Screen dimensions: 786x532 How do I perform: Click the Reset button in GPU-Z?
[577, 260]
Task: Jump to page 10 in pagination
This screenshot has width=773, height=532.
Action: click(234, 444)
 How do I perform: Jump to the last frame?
* * *
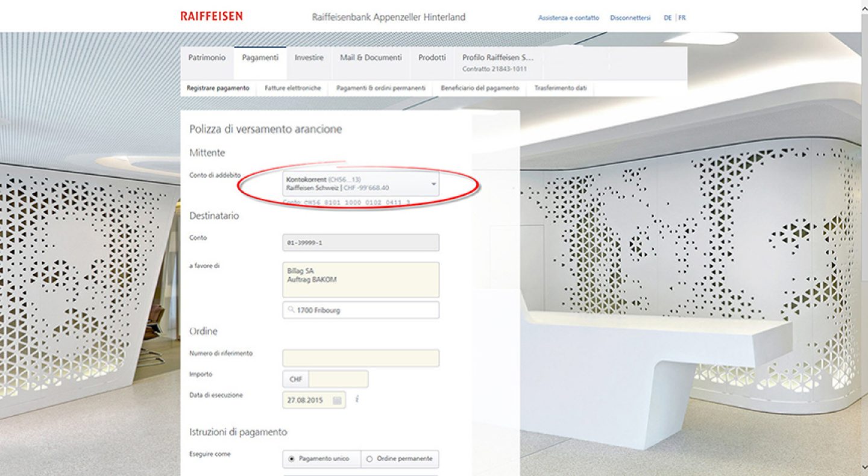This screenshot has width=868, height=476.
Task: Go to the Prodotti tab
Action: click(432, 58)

Exercise directions:
Taking the material above, extract exactly and only the lines from the line with "Task: Jump to page 10 in pagination" to the line with "How do I perform: Jump to the last frame?", inclusive of both.

The answer:
Task: Jump to page 10 in pagination
This screenshot has width=773, height=532.
Action: click(234, 444)
 How do I perform: Jump to the last frame?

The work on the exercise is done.